▶ _REQUIRED TASK_: Copy out every item below word for word, leaving nothing changed.
------
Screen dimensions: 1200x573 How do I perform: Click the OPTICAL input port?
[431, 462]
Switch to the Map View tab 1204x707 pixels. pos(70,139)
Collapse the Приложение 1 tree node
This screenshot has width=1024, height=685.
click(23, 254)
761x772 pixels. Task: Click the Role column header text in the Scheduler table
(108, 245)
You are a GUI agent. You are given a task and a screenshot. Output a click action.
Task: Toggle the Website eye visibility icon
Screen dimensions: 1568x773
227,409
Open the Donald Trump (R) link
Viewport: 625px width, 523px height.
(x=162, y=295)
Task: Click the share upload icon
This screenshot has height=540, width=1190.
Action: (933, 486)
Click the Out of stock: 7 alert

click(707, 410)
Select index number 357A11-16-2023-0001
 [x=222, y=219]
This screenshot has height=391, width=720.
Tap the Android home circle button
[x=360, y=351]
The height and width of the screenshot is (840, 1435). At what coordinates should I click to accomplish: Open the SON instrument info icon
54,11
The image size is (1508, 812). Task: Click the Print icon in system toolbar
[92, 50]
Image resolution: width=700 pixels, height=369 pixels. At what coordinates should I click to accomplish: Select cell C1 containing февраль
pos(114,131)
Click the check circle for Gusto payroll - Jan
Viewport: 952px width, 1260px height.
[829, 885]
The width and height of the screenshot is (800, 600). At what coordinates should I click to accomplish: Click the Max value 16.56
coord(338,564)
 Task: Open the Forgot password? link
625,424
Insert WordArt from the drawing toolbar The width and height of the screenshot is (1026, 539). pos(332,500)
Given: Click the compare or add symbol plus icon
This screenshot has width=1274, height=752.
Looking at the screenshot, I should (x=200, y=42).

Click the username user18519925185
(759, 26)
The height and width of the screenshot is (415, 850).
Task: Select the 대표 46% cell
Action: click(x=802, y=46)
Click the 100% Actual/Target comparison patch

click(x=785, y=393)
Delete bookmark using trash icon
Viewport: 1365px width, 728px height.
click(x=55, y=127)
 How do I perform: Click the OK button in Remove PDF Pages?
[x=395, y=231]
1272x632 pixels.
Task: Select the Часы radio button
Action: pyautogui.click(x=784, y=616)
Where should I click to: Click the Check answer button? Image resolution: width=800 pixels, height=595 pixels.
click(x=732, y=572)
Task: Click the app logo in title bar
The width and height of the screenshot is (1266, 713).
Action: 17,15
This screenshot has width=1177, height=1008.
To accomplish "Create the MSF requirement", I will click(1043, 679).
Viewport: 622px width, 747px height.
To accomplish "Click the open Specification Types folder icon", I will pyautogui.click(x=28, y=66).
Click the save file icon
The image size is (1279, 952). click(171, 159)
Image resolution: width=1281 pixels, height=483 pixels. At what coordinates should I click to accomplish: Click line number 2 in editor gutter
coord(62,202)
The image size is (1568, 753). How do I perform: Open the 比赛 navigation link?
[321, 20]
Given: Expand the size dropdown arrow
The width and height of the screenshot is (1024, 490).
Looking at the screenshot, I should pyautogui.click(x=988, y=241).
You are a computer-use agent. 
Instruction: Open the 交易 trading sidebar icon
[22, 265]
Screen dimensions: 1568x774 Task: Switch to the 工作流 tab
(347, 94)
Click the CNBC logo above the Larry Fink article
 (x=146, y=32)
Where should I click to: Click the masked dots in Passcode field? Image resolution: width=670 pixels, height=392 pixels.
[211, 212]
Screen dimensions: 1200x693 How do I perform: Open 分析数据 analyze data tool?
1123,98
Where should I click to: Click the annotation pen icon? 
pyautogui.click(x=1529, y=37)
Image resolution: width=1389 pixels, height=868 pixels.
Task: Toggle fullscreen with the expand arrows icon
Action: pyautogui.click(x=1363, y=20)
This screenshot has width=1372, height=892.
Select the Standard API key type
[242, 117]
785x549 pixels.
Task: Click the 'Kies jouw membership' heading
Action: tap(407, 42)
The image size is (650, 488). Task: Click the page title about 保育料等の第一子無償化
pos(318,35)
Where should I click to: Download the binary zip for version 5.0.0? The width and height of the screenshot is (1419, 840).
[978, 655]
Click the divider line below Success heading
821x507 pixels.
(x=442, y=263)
------
▶ _ANSWER TO THIS TASK_:
Screen dimensions: 1200x573 How do I perform: Click the OPTICAL input port?
[431, 462]
Switch to the Map View tab 1204x707 pixels. pos(70,139)
Collapse the Приложение 1 tree node
This screenshot has width=1024, height=685.
click(23, 254)
761x772 pixels. Task: Click the Role column header text in the Scheduler table
(108, 245)
You are a GUI agent. You are given a task and a screenshot. Output a click action.
Task: Toggle the Website eye visibility icon
Screen dimensions: 1568x773
227,409
Open the Donald Trump (R) link
Viewport: 625px width, 523px height.
(x=162, y=295)
Task: Click the share upload icon
This screenshot has height=540, width=1190.
Action: (933, 486)
Click the Out of stock: 7 alert

click(707, 410)
Select index number 357A11-16-2023-0001
 [x=222, y=219]
This screenshot has height=391, width=720.
Tap the Android home circle button
[x=360, y=351]
The height and width of the screenshot is (840, 1435). At what coordinates should I click to accomplish: Open the SON instrument info icon
54,11
The image size is (1508, 812). Task: Click the Print icon in system toolbar
[92, 50]
Image resolution: width=700 pixels, height=369 pixels. At what coordinates should I click to accomplish: Select cell C1 containing февраль
pos(114,131)
Click the check circle for Gusto payroll - Jan
Viewport: 952px width, 1260px height.
[829, 885]
The width and height of the screenshot is (800, 600). At what coordinates should I click to accomplish: Click the Max value 16.56
coord(338,564)
 Task: Open the Forgot password? link
625,424
Insert WordArt from the drawing toolbar The width and height of the screenshot is (1026, 539). pos(332,500)
Given: Click the compare or add symbol plus icon
This screenshot has width=1274, height=752.
Looking at the screenshot, I should (x=200, y=42).

Click the username user18519925185
(759, 26)
The height and width of the screenshot is (415, 850).
Task: Select the 대표 46% cell
Action: click(x=802, y=46)
Click the 100% Actual/Target comparison patch

click(x=785, y=393)
Delete bookmark using trash icon
Viewport: 1365px width, 728px height.
click(x=55, y=127)
 How do I perform: Click the OK button in Remove PDF Pages?
[x=395, y=231]
1272x632 pixels.
Task: Select the Часы radio button
Action: pyautogui.click(x=784, y=616)
Where should I click to: Click the Check answer button? Image resolution: width=800 pixels, height=595 pixels.
click(x=732, y=572)
Task: Click the app logo in title bar
The width and height of the screenshot is (1266, 713).
Action: 17,15
This screenshot has width=1177, height=1008.
To accomplish "Create the MSF requirement", I will click(1043, 679).
Viewport: 622px width, 747px height.
To accomplish "Click the open Specification Types folder icon", I will pyautogui.click(x=28, y=66).
Click the save file icon
The image size is (1279, 952). click(171, 159)
Image resolution: width=1281 pixels, height=483 pixels. At what coordinates should I click to accomplish: Click line number 2 in editor gutter
coord(62,202)
The image size is (1568, 753). How do I perform: Open the 比赛 navigation link?
[321, 20]
Given: Expand the size dropdown arrow
The width and height of the screenshot is (1024, 490).
Looking at the screenshot, I should pyautogui.click(x=988, y=241).
You are a computer-use agent. 
Instruction: Open the 交易 trading sidebar icon
[22, 265]
Screen dimensions: 1568x774 Task: Switch to the 工作流 tab
(347, 94)
Click the CNBC logo above the Larry Fink article
 (x=146, y=32)
Where should I click to: Click the masked dots in Passcode field? Image resolution: width=670 pixels, height=392 pixels.
[211, 212]
Screen dimensions: 1200x693 How do I perform: Open 分析数据 analyze data tool?
1123,98
Where should I click to: Click the annotation pen icon? 
pyautogui.click(x=1529, y=37)
Image resolution: width=1389 pixels, height=868 pixels.
Task: Toggle fullscreen with the expand arrows icon
Action: pyautogui.click(x=1363, y=20)
This screenshot has width=1372, height=892.
Select the Standard API key type
[242, 117]
785x549 pixels.
Task: Click the 'Kies jouw membership' heading
Action: tap(407, 42)
The image size is (650, 488). Task: Click the page title about 保育料等の第一子無償化
pos(318,35)
Where should I click to: Download the binary zip for version 5.0.0? The width and height of the screenshot is (1419, 840).
[978, 655]
Click the divider line below Success heading
821x507 pixels.
(x=442, y=263)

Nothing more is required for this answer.